[Excerpt from a dataset]
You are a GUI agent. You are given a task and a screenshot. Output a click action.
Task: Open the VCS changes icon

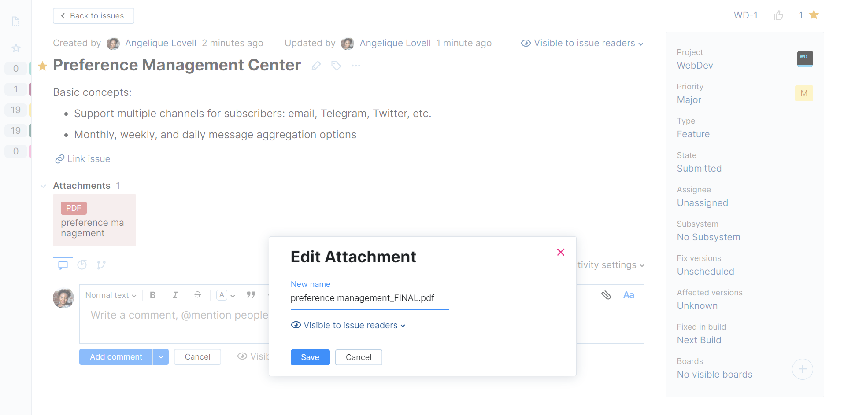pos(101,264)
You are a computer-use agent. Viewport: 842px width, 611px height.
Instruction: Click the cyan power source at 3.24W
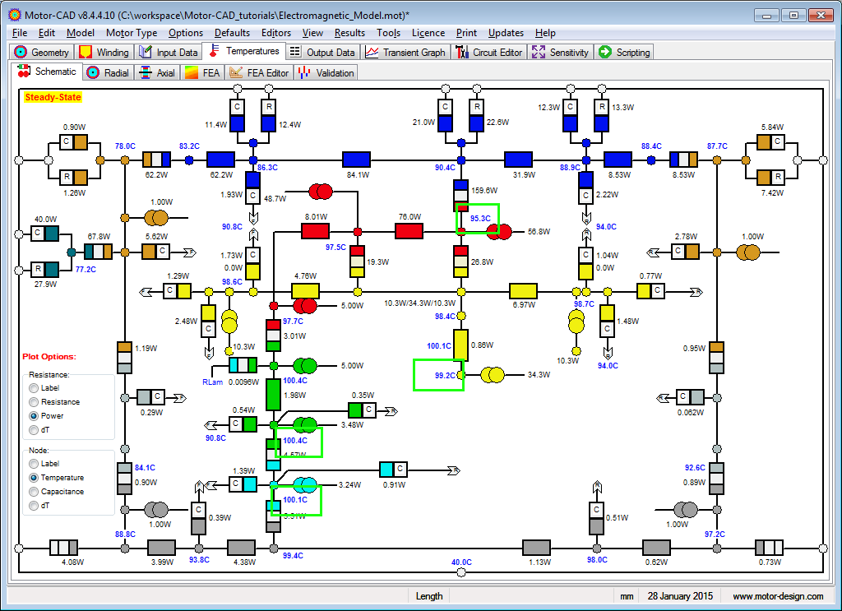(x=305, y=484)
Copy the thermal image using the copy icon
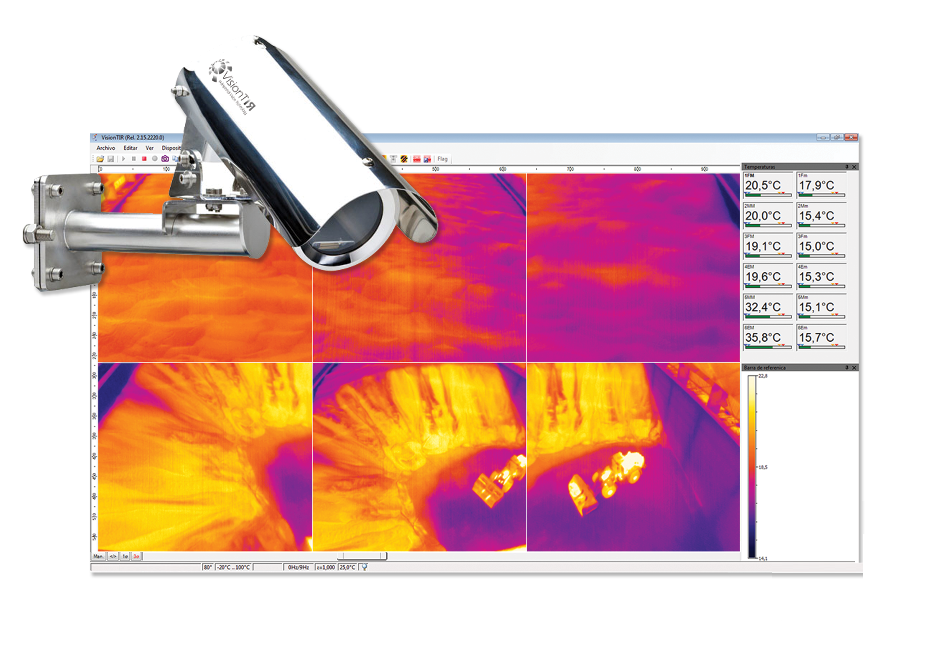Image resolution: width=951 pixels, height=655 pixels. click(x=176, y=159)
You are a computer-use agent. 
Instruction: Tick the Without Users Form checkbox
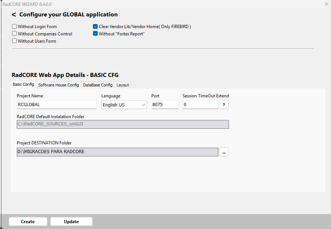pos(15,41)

__WHAT IS ASKED__. Write out the part of the records that opens with the line containing "Copy the thermal image using the copy icon" and runs through the end of the records, copying each line exactly. Leave the pictures out of your answer.

__FULL RESPONSE__.
Copy the thermal image using the copy icon
Image resolution: width=951 pixels, height=655 pixels. click(x=176, y=159)
You are a computer-use agent. 
Instruction: Tick the Without Users Form checkbox
pos(15,41)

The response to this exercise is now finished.